I have had this discussion over and over over the years. People like sniping because they believe it gets them a lower price. They may pretend otherwise, but if it resulted in them paying higher prices, no one would want sniping.
Not having sniping DOES result in higher prices overall, which is why we get higher prices overall than places with sniping.
So you can choose not to participate at all (cutting off your nose to spite your face), or you can adapt to it. How? By managing to be at a computer when items you really care about close (even if it means setting an alarm or postponing a jog) and placing your first bid exactly 5 minutes before the item closes, and then only bidding one increment over the current high bid, and then deciding whether to bid again if you are outbid.

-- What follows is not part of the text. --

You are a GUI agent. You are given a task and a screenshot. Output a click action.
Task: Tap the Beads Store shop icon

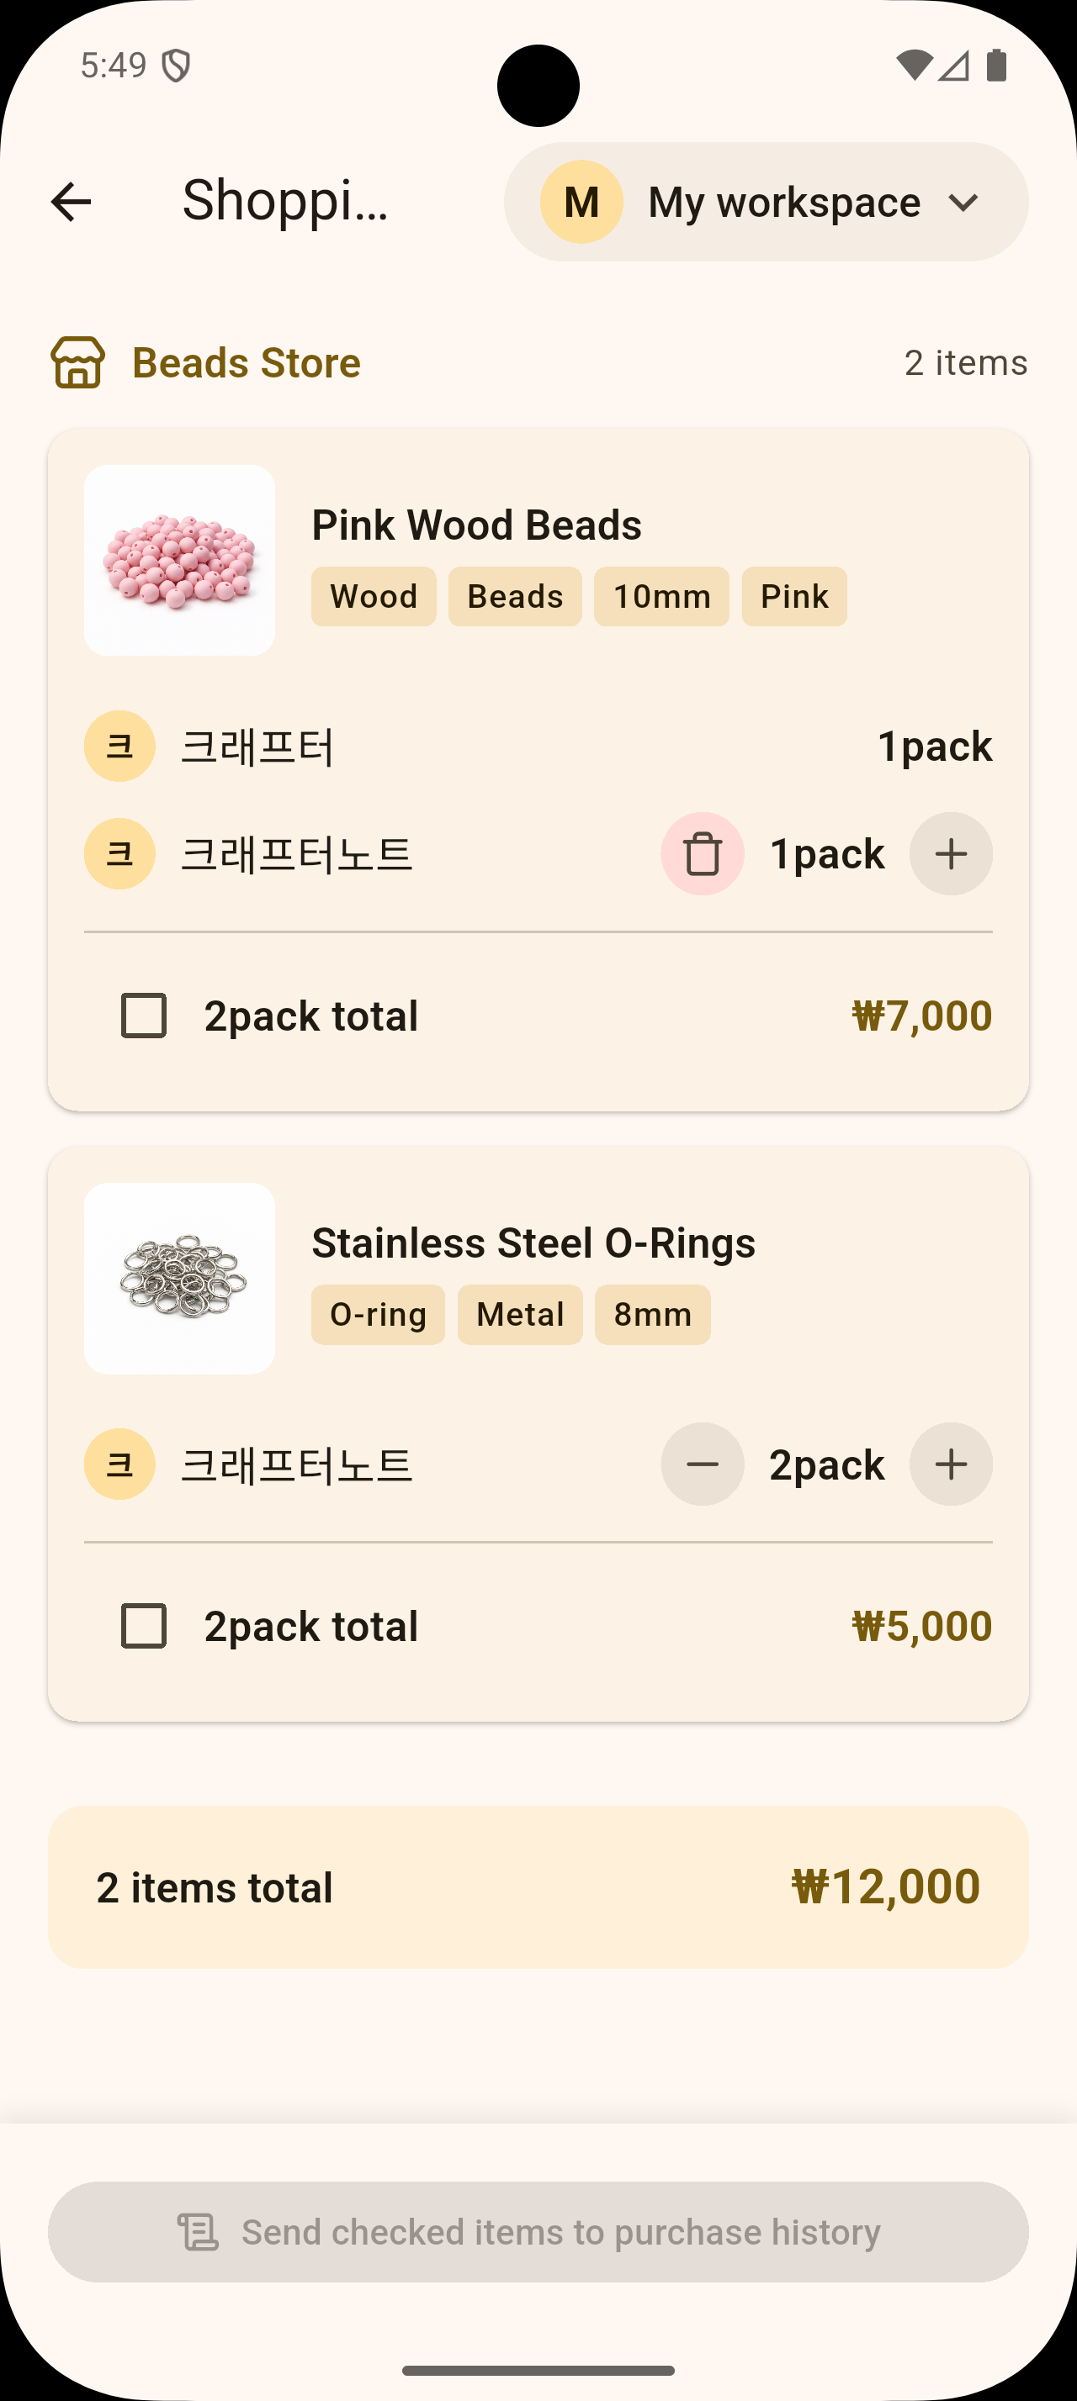point(77,363)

On items you can't be there for, place a bid at a level where you would be very happy to buy them at, and if you get them, you got a great buy, and if you don't, well, you know you didn't care that much or you would have made the effort to be there at the end.
The above is optimum strategy for time-extended auctions. And while they do result in higher prices overall, there are two great benefits. Whenever someone forgets to bid (or boycotts the auction altogether) you may get a great buy, and whenever you really care about an item, it can't be snatched away from you at the last second as it can be in a fixed-time ending auction.
Ask yourself this. If all bidders fully used snipe programs, then EVERY fixed-time ending auction would have NO bids until the very end, and then each person would get to enter a single blind bid! Is that what you want?
And fixed-time ending auctions, which did not exist before eBay are clearly dying out. Consignors get less money overall, so there are fewer and fewer fixed-time ending auctions. If they are so wonderful, why doesn't Heritage make their major auctions fixed-time ending auctions?
Adapt!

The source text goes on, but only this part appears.